---------- EXTRAIT À LIRE ----------

Cette disposition permettait à la banque de réclamer la totalité des sommes dues sans accorder aux emprunteurs un délai raisonnable pour remédier à leur situation, ce qui constituait un déséquilibre significatif en faveur de la banque.  

Or, en vertu de l’article L.132-1 du Code de la consommation, sont abusives les clauses qui créent un déséquilibre significatif entre les droits et obligations des parties au contrat.  

La Cour d’appel de Toulouse a donc jugé que cette clause, en autorisant une exigibilité immédiate sans préavis d’une durée raisonnable, constituait une telle atteinte aux droits des consommateurs. Ce déséquilibre étant contraire à la protection renforcée accordée aux consommateurs, la clause devrait être réputée non écrite. 

La cour d’appel énonce que “la première mise en demeure adressée par la banque le 23 octobre 2020 a laissé aux emprunteurs un délai de 9 jours pour régulariser la somme de 2 895,54 euros sous sanction de déchéance du terme tandis que celle du 13 janvier 2021 leur a laissé un délai de 8 jours pour régulariser la somme de 3 993,36 euros.”.  

Elle considère qu’au regard des sommes exigibles, le délai accordé n’est pas raisonnable. C’est pour cette raison qu’elle va également admettre que la déchéance du terme n’a pas été valablement acquise.  

La décision est conforme à la jurisprudence de la Cour de cassation (Cass. civ. 1ère, 29 mai 2024, n°23-12.904, Publié au bulletin),  rendue dans le prolongement de la décision Banco Primus (CJUE, 8 décembre 2022, C-600/21). 

Ce litige illustre l’importance pour les parties d’invoquer le caractère abusif des clauses, même si le juge est obligé de relever d’office le caractère abusif d’une clause depuis l’arrêt Pannon du 4 juin 2009 de la Cour de justice de l’union européenne.(CJCE 4 juin 2009, aff. C-243/08  

 

 

TJ de Versailles, 15 novembre 2024, RG 23/00053 

– contrat de crédit immobilier – clause abusive – clause illicite – relevé d’office – 

 

EXTRAITS  

« La clause de déchéance du terme contenue dans l’acte notarié indique que “le prêt sera résilié et les sommes prêtées deviendront immédiatement exigibles par notification faite à l’emprunteur dans l’un ou l’autre des cas suivants (…) défaut de paiement des sommes exigibles en capital, intérêts et autres accessoires, quinze jours après mise en demeure de régler les sommes dues restée infructueuse”.

---------- DONNÉES FOURNIES ----------

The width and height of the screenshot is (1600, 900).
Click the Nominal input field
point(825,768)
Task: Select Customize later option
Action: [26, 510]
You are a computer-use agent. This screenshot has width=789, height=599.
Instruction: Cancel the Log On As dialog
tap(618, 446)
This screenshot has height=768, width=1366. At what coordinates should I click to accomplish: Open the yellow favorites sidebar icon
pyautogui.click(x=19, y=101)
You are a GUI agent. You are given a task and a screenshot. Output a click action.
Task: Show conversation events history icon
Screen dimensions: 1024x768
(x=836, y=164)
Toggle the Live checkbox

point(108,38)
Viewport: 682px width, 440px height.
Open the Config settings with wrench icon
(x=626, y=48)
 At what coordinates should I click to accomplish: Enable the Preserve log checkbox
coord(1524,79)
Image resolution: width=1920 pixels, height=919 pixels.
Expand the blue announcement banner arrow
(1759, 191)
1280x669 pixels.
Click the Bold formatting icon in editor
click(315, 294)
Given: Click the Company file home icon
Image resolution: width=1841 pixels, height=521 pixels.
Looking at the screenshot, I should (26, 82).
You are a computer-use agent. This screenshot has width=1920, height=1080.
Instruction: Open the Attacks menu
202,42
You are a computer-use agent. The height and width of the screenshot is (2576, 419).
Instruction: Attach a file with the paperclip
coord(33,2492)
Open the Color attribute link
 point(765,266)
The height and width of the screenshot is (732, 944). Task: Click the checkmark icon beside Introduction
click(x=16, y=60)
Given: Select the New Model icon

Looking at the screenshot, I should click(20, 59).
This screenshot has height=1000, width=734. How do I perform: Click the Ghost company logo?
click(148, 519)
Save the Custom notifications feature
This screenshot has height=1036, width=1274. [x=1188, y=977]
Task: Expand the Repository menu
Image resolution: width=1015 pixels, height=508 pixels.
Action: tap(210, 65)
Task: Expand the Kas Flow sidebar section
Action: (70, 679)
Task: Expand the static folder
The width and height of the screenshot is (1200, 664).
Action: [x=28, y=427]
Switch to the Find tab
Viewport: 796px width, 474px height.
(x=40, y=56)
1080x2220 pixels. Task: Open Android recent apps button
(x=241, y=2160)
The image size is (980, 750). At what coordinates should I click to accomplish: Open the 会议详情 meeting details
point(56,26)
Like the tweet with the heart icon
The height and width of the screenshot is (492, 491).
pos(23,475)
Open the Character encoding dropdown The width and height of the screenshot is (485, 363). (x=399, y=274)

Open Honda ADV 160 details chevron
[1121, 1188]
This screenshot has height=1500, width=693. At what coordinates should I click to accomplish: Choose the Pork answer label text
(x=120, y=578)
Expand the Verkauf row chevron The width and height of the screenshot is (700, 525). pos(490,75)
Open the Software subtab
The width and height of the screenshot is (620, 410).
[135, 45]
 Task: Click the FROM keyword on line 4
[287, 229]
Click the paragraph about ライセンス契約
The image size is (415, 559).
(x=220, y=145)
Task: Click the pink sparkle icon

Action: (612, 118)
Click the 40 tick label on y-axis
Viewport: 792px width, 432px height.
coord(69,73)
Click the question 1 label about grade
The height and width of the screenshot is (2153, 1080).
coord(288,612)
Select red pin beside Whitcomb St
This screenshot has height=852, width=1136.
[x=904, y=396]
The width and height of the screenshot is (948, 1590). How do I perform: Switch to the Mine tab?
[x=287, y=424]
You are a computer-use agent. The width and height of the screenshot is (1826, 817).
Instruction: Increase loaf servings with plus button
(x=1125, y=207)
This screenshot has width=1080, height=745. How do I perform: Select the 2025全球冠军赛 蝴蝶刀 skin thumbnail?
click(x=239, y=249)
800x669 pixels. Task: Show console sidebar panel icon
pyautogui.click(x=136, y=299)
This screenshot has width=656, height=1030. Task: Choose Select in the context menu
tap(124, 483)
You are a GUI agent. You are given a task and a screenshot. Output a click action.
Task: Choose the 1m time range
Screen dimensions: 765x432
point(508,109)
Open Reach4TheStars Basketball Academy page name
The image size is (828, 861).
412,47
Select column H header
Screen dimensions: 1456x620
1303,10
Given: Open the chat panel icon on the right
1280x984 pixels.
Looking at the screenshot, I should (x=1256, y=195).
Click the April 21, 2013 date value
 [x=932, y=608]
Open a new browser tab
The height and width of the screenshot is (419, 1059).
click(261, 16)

----------

» ÉNONCÉ 1:
Pour chacune des affirmations (a), (b) et (c), dites si elle concorde avec l'extrait sur les clauses abusives. Répondez par oui ou non, en citant mot pour mot les termes de l'extrait qui tranchent.
(a) La mise en demeure du 23 octobre 2020 laissait aux emprunteurs un délai de 9 jours.
(b) La décision de la Cour d'appel de Toulouse s'écarte de la jurisprudence de la Cour de cassation.
(c) Le juge n'a pas l'obligation de relever d'office le caractère abusif d'une clause.
» ÉNONCÉ 2: Prolongez l'extrait sur les clauses abusives à partir de sa dernière phrase.

» RÉSULTAT FINAL 1:
(a) Oui : « la première mise en demeure adressée par la banque le 23 octobre 2020 a laissé aux emprunteurs un délai de 9 jours ».
(b) Non : « La décision est conforme à la jurisprudence de la Cour de cassation ».
(c) Non : « le juge est obligé de relever d’office le caractère abusif d’une clause ».

» RÉSULTAT FINAL 2:
 

[…] il apparait que la clause de déchéance du terme contenue dans l’acte notarié qui sert de titre exécutoire, crée un déséquilibre significatif entre les droits et obligations des parties au détriment des débiteurs qui ont été exposé à une aggravation soudaine des conditions de remboursement, la mise en demeure ne prévoyant pas un préavis d’une durée raisonnable. Par ailleurs, les formalités de mise en demeure n’ont été réalisées que concernant un seul des prêts alors que la déchéance du terme des deux prêts a été prononcée ».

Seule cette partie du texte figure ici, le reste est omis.